* **The request**
Rewrite every line of the material below as a numbered list, omitting blank lines.

****************

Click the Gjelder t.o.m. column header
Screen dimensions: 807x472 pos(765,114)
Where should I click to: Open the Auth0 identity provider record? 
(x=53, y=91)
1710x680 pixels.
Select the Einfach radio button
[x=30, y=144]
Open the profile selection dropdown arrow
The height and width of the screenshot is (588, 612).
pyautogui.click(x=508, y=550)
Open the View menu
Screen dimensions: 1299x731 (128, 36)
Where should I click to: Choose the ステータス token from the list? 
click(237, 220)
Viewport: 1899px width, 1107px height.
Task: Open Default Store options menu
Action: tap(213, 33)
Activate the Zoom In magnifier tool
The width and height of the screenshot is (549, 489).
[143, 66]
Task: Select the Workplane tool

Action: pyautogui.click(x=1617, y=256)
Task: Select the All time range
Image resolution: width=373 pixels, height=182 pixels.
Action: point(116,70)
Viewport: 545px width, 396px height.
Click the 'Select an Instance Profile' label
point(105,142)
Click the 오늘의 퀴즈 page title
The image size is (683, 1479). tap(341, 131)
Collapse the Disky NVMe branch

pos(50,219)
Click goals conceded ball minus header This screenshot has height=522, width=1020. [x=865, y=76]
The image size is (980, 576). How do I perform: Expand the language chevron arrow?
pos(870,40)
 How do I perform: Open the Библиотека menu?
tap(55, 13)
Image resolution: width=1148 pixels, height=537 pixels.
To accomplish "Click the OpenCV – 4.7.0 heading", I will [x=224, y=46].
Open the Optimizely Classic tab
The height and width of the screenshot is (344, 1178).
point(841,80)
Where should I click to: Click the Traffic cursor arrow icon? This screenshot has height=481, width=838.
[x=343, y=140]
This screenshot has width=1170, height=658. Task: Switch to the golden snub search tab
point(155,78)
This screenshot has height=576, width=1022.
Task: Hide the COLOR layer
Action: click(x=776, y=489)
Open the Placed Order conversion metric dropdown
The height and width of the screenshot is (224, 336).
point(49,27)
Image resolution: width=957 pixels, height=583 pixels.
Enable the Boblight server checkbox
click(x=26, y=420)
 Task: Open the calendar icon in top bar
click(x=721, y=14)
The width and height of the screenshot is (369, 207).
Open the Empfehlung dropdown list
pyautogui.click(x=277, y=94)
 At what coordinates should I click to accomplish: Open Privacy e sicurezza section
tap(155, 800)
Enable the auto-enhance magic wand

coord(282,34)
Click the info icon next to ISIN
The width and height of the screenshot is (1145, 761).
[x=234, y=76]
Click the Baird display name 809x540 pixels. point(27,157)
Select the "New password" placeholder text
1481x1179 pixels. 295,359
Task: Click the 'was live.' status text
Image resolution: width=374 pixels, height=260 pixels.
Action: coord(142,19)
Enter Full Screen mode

****************

* **Result for this task**
1. Click the Gjelder t.o.m. column header
2. Screen dimensions: 807x472 pos(765,114)
3. Where should I click to: Open the Auth0 identity provider record? 
4. (x=53, y=91)
5. 1710x680 pixels.
6. Select the Einfach radio button
7. [x=30, y=144]
8. Open the profile selection dropdown arrow
9. The height and width of the screenshot is (588, 612).
10. pyautogui.click(x=508, y=550)
11. Open the View menu
12. Screen dimensions: 1299x731 (128, 36)
13. Where should I click to: Choose the ステータス token from the list? 
14. click(237, 220)
15. Viewport: 1899px width, 1107px height.
16. Task: Open Default Store options menu
17. Action: tap(213, 33)
18. Activate the Zoom In magnifier tool
19. The width and height of the screenshot is (549, 489).
20. [143, 66]
21. Task: Select the Workplane tool
22. Action: pyautogui.click(x=1617, y=256)
23. Task: Select the All time range
24. Image resolution: width=373 pixels, height=182 pixels.
25. Action: point(116,70)
26. Viewport: 545px width, 396px height.
27. Click the 'Select an Instance Profile' label
28. point(105,142)
29. Click the 오늘의 퀴즈 page title
30. The image size is (683, 1479). tap(341, 131)
31. Collapse the Disky NVMe branch
32. pos(50,219)
33. Click goals conceded ball minus header This screenshot has height=522, width=1020. [x=865, y=76]
34. The image size is (980, 576). How do I perform: Expand the language chevron arrow?
35. pos(870,40)
36.  How do I perform: Open the Библиотека menu?
37. tap(55, 13)
38. Image resolution: width=1148 pixels, height=537 pixels.
39. To accomplish "Click the OpenCV – 4.7.0 heading", I will [x=224, y=46].
40. Open the Optimizely Classic tab
41. The height and width of the screenshot is (344, 1178).
42. point(841,80)
43. Where should I click to: Click the Traffic cursor arrow icon? This screenshot has height=481, width=838.
44. [x=343, y=140]
45. This screenshot has width=1170, height=658. Task: Switch to the golden snub search tab
46. point(155,78)
47. This screenshot has height=576, width=1022.
48. Task: Hide the COLOR layer
49. Action: click(x=776, y=489)
50. Open the Placed Order conversion metric dropdown
51. The height and width of the screenshot is (224, 336).
52. point(49,27)
53. Image resolution: width=957 pixels, height=583 pixels.
54. Enable the Boblight server checkbox
55. click(x=26, y=420)
56.  Task: Open the calendar icon in top bar
57. click(x=721, y=14)
58. The width and height of the screenshot is (369, 207).
59. Open the Empfehlung dropdown list
60. pyautogui.click(x=277, y=94)
61.  At what coordinates should I click to accomplish: Open Privacy e sicurezza section
62. tap(155, 800)
63. Enable the auto-enhance magic wand
64. coord(282,34)
65. Click the info icon next to ISIN
66. The width and height of the screenshot is (1145, 761).
67. [x=234, y=76]
68. Click the Baird display name 809x540 pixels. point(27,157)
69. Select the "New password" placeholder text
70. 1481x1179 pixels. 295,359
71. Task: Click the 'was live.' status text
72. Image resolution: width=374 pixels, height=260 pixels.
73. Action: coord(142,19)
74. Enter Full Screen mode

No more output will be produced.